Getting value out of `proc_macro::Literal`

Quick question: would it be a terrible idea to add the following imps

impl TryFrom<proc_macro::Literal> for $ty {
    type Error = $tyValueError
    fn try_from(lit: proc_macro::Literal) -> Result<$ty, Self::Error> {
        ...
    }
}

where $ty ranges over all numeric types, char and String?

Right now, if you want to extract the value out of String literal, you need to do your own string unescaping, which is not great.

11 Likes

While this would be a massive improvement in and of itself, I think it would be better to expose more of the internal proc macro structure. You certainly know more about this than me, but I believe rustc already knows the actual type — along with things like numeric suffixes and whatnot.

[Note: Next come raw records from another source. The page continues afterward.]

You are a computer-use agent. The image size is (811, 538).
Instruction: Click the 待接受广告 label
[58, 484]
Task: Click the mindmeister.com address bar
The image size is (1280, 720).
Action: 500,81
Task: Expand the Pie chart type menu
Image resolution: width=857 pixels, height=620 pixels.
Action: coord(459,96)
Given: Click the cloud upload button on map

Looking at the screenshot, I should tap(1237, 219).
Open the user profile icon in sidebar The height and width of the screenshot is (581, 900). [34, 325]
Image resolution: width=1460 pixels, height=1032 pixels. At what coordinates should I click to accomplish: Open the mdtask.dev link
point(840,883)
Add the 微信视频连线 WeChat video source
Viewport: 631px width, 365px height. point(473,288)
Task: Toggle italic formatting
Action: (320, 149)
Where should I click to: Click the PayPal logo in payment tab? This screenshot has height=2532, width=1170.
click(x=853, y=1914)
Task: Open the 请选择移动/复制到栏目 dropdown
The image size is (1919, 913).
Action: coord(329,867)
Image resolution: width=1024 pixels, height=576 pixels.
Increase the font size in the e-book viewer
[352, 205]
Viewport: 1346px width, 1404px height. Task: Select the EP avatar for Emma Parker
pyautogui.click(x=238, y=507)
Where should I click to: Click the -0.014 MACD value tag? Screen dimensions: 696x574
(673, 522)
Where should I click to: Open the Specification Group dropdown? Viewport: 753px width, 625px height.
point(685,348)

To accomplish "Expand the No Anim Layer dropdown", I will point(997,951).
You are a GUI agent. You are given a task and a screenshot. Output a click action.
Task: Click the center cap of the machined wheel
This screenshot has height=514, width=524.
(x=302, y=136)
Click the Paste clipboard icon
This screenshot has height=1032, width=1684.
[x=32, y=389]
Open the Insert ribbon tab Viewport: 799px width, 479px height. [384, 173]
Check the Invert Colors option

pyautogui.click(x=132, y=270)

These two could be done separately, of course.

1 Like

The idea here is exactly that we can avoid exposing internal structure, which is quite fiddly. What is the type of the value of 92? It can be any integral type! Expressing this with enums gets awkward. With try from, we can just make more than one conversion succeed.

4 Likes

That's certainly true. I'm by no means opposed to what you're suggesting to be clear; I think it would be great.

1 Like

FWIW, here is what the code to handle all the cases correctly looks like:

:dizzy_face:

I personally agree that it could be legitimate to bundle some of these helpers into the "standard" proc-macro library, if only because it could perform some of these operations in a more performant fashion (unnecessary additional stringifications),

  • In that regard, I think that a with_str<R>(&self, _: impl FnOnce(&str) -> R) -> R kind of API would be a simple, and performant optimization over the current Display-based API of Literals (using Display to inspect a value seems like a hack).

and also because most macro authors may not be aware of these caveats.

That being said, I don't think this logic belongs to a TryFrom trait; it should involve some ParseLiteral trait, which could be akin to FromStr (which incidentally relates to the with_str API). For instance, with integer literals, we shouldn't be assuming the underlying type nor the underlying base. So I'd expect things like

let n = lit.get_value::<parse_base_10::u16>()?;
let s = lit.get_value::<String>()?;

rather than:

let n = u16::try_from(lit)?;
let s = String::try_from(lit)?;

Is this something that could be done with a simple PR? Actually just running into a situation where I realize that even handling seemingly basic cases is stupidly difficult, and would certainly prefer something better.

My gut feeling is that that's more of an RFC material, sadly, as the API surface is significant, and the trait impls are insta stable :frowning: @jhpratt are by any chance volunteering to write an RFC?

Can't say as I've ever written an RFC, but I'll look into the process for doing so.

1 Like

Yes! This would speed up cargo run and cargo check, because these commands compile procedural macros in debug mode. Implementing literal parsing in the standard library (which is built in release mode) will undoubtedly be much faster.

1 Like

Not to mention that they're being parsed already, so they're really being parsed twice currently.

1 Like

I'd be very happy to see this. syn is quite heavyweight, and it's sometimes undesirable to add its dependency just for parsing things as simple as literal. My crate cstr (for generating static CStr reference) added a simplified implementation of string and byte string parsing to avoid syn dependency per request from user.

Given that, I'd also like to add that please also add Vec<[u8]> for byte strings not just String :slight_smile:

Alternatively, it might be useful to extract certain parsing code from rustc into small crates and publish on crates.io, having both syn and rustc (and other third-party things) depend on it. The literal format seems to be reasonably stable, and it can probably be such target. This also avoids extending the API surface.

You wish is granted:

Thanks.

The versioning is a bit hostile, and it still requires unquoting the literal, which needs some extra code, although maybe not as many. But the versioning makes me hesitant.

What I was trying to suggest is to have a proper isolated crate and have rustc depend on it for parsing literal, rather than an auto-published crate from rustc which isn't quite properly maintained to be used outside the compiler circle. But it seems that it may not be easy to have an easy-to-use interface that satisfies both rustc and proc macro uses anyway, so okay...

rustc_lexer is such proper isolated crate. It's interface is finicky, but is explicitly designed to be independent of the compiler. It is used by rust-analyzer as well.

The interface is not as straightforward as one might expect because it needs to express more that just "what's the value of this string". It also needs to be able to point locations of escape sequences within the string, and allow error resilience.

EDIT: the versioning indeed can be improved a bit, the crate can obey the proper semver. However, there would be little benefit there, but it would require new infra in rustc to deal with "in-tree, but from crates.io deps".